Getting more results from your search engine

Most search engines limit the total number of results they return per search string. With Google it's 1000. With Yahoo!, if it hasn't changed lately, it's 5000.
I've been asked a few days ago whether I know of any workaround that makes it possible to get more results per search string. My first answer was - "sorry, no can do". I did find a way to circumvent the limitation imposed by the Google API that limits the number of queries that can be executed per day (which is accidentally also limited to 1000). This workaround is a side-effect of my Google Image Search API. Yet, this does not provide a means to get more than 1000 results per search string.
After giving it some thought, I could figure out at least one way to increase the number of results per query. It's not a very accurate solution, but it's better than nothing. The idea is to use the various search engines that perform query refinement (some call it clustering of results). A good example is Ask Jeeves. When you perform a search on these engines, they also give you a list of suggestions to narrow or expand your search. That is, if you search for "apple", the narrowing suggestions are things like "Apple the fruit", "Facts about Apples", "Apple Tree", "Macintosh", etc.
When you work with this kind of engines (or with a "simple" search engine and one with narrowing capabilities together), you can start out by running the original search (apple) and retrieve all the results available for that. Then you can iteratively retrieve the results for all narrowing queries as well (up to 1000 for each), and keep drilling down as much as you like. Of course, there will most probably be a substabtial amount of duplicates in the results, which you will have to handle. Also, the more you drill down, the farther you'll get from the original query (i.e. query drift). Another problem is that of ranking - say your original query was "apple", how do you define the ranks between the results for "apple tree" and "Macintosh". So this still raises quite a few questions. Yet, in the end, you can end up with a much larger number of results that are to some extent related to the original query.

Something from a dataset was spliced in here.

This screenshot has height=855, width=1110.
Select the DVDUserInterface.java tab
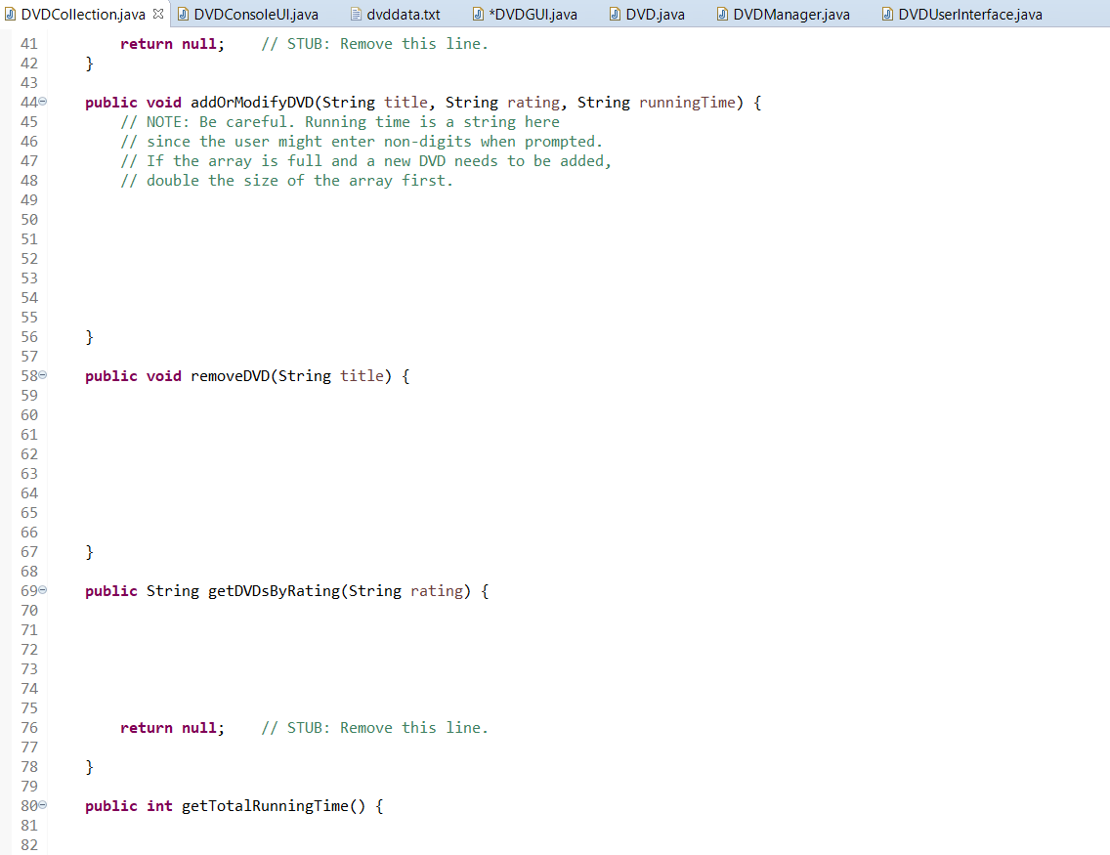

You may ask - why would someone need more than 1000 results per search string? Besides, the further you go down the ranking, the less their relevance to the original search string. In most cases - you're right. Yet, for some research purposes, not only would you need more than 1000 results - you might even prefer getting these than the "good" results returned in the first few pages.

Can anyone come up with some other (better?) idea to work around this limitation??? If you have an idea - please drop me a line!

(Note: I'm using the term "search string" to indicate a complete search, regardless of the number of results pages you get. The term "query" refers to what retrieves one single results page, since the query also includes the result index at which the results page should start. In other words, all "search results" for a single "search string" are achieved by sending multiple "queries" - if you have 100 results in each results page you need to execute approximately 10 "queries" to retrieve all the results Google provides for that "search string")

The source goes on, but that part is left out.